Problem to solve:
When you print the material, keep every line identical to the original.

Start of Record set

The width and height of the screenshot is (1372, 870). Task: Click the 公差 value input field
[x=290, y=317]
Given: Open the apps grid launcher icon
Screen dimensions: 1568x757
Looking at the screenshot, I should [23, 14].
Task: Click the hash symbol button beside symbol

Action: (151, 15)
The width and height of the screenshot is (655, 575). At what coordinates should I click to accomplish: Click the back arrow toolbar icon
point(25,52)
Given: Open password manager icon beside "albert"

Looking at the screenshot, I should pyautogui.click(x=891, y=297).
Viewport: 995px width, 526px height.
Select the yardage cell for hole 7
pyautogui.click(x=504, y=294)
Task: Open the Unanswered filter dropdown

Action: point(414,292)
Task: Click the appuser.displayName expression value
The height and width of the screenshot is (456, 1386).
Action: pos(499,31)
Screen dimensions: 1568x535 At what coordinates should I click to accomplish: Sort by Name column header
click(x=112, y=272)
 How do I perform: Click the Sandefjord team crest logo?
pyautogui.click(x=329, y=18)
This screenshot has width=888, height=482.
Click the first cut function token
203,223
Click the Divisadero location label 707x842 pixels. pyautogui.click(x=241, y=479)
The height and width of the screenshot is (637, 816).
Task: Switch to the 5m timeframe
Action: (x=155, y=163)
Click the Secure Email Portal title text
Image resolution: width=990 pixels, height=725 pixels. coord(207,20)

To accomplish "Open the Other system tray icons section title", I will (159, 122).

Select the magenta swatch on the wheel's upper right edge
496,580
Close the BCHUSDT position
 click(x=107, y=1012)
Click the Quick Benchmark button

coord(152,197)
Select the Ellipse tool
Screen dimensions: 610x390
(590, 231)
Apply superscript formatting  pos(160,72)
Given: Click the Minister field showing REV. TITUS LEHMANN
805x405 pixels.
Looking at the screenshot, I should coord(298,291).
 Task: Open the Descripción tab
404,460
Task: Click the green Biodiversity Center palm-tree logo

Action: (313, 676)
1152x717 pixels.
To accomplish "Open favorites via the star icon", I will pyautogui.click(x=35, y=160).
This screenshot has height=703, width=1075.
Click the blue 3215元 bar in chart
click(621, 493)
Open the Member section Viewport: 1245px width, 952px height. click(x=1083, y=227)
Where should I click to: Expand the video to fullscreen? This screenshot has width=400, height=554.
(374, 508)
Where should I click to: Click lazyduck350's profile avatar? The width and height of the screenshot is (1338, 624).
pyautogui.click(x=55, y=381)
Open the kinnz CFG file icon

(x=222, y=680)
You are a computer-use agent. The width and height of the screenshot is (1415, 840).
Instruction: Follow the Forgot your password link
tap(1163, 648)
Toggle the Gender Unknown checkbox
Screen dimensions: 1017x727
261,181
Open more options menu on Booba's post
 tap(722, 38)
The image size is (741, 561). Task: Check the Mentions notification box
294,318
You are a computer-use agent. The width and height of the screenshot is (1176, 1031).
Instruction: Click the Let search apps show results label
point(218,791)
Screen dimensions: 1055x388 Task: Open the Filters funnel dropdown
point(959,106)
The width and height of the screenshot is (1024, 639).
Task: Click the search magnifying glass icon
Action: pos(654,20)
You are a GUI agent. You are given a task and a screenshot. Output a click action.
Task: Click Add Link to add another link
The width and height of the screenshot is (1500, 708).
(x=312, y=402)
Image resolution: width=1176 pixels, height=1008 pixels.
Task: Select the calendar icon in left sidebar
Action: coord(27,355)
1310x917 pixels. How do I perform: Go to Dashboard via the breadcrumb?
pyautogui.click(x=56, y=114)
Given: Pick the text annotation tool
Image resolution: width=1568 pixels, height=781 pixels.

End of Record set

Task answer:
The width and height of the screenshot is (1372, 870). Task: Click the 公差 value input field
[x=290, y=317]
Given: Open the apps grid launcher icon
Screen dimensions: 1568x757
Looking at the screenshot, I should [23, 14].
Task: Click the hash symbol button beside symbol

Action: (151, 15)
The width and height of the screenshot is (655, 575). At what coordinates should I click to accomplish: Click the back arrow toolbar icon
point(25,52)
Given: Open password manager icon beside "albert"

Looking at the screenshot, I should pyautogui.click(x=891, y=297).
Viewport: 995px width, 526px height.
Select the yardage cell for hole 7
pyautogui.click(x=504, y=294)
Task: Open the Unanswered filter dropdown

Action: point(414,292)
Task: Click the appuser.displayName expression value
The height and width of the screenshot is (456, 1386).
Action: pos(499,31)
Screen dimensions: 1568x535 At what coordinates should I click to accomplish: Sort by Name column header
click(x=112, y=272)
 How do I perform: Click the Sandefjord team crest logo?
pyautogui.click(x=329, y=18)
This screenshot has width=888, height=482.
Click the first cut function token
203,223
Click the Divisadero location label 707x842 pixels. pyautogui.click(x=241, y=479)
The height and width of the screenshot is (637, 816).
Task: Switch to the 5m timeframe
Action: (x=155, y=163)
Click the Secure Email Portal title text
Image resolution: width=990 pixels, height=725 pixels. coord(207,20)

To accomplish "Open the Other system tray icons section title", I will (159, 122).

Select the magenta swatch on the wheel's upper right edge
496,580
Close the BCHUSDT position
 click(x=107, y=1012)
Click the Quick Benchmark button

coord(152,197)
Select the Ellipse tool
Screen dimensions: 610x390
(590, 231)
Apply superscript formatting  pos(160,72)
Given: Click the Minister field showing REV. TITUS LEHMANN
805x405 pixels.
Looking at the screenshot, I should coord(298,291).
 Task: Open the Descripción tab
404,460
Task: Click the green Biodiversity Center palm-tree logo

Action: (313, 676)
1152x717 pixels.
To accomplish "Open favorites via the star icon", I will pyautogui.click(x=35, y=160).
This screenshot has height=703, width=1075.
Click the blue 3215元 bar in chart
click(621, 493)
Open the Member section Viewport: 1245px width, 952px height. click(x=1083, y=227)
Where should I click to: Expand the video to fullscreen? This screenshot has width=400, height=554.
(374, 508)
Where should I click to: Click lazyduck350's profile avatar? The width and height of the screenshot is (1338, 624).
pyautogui.click(x=55, y=381)
Open the kinnz CFG file icon

(x=222, y=680)
You are a computer-use agent. The width and height of the screenshot is (1415, 840).
Instruction: Follow the Forgot your password link
tap(1163, 648)
Toggle the Gender Unknown checkbox
Screen dimensions: 1017x727
261,181
Open more options menu on Booba's post
 tap(722, 38)
The image size is (741, 561). Task: Check the Mentions notification box
294,318
You are a computer-use agent. The width and height of the screenshot is (1176, 1031).
Instruction: Click the Let search apps show results label
point(218,791)
Screen dimensions: 1055x388 Task: Open the Filters funnel dropdown
point(959,106)
The width and height of the screenshot is (1024, 639).
Task: Click the search magnifying glass icon
Action: pos(654,20)
You are a GUI agent. You are given a task and a screenshot. Output a click action.
Task: Click Add Link to add another link
The width and height of the screenshot is (1500, 708).
(x=312, y=402)
Image resolution: width=1176 pixels, height=1008 pixels.
Task: Select the calendar icon in left sidebar
Action: coord(27,355)
1310x917 pixels. How do I perform: Go to Dashboard via the breadcrumb?
pyautogui.click(x=56, y=114)
Given: Pick the text annotation tool
Image resolution: width=1568 pixels, height=781 pixels.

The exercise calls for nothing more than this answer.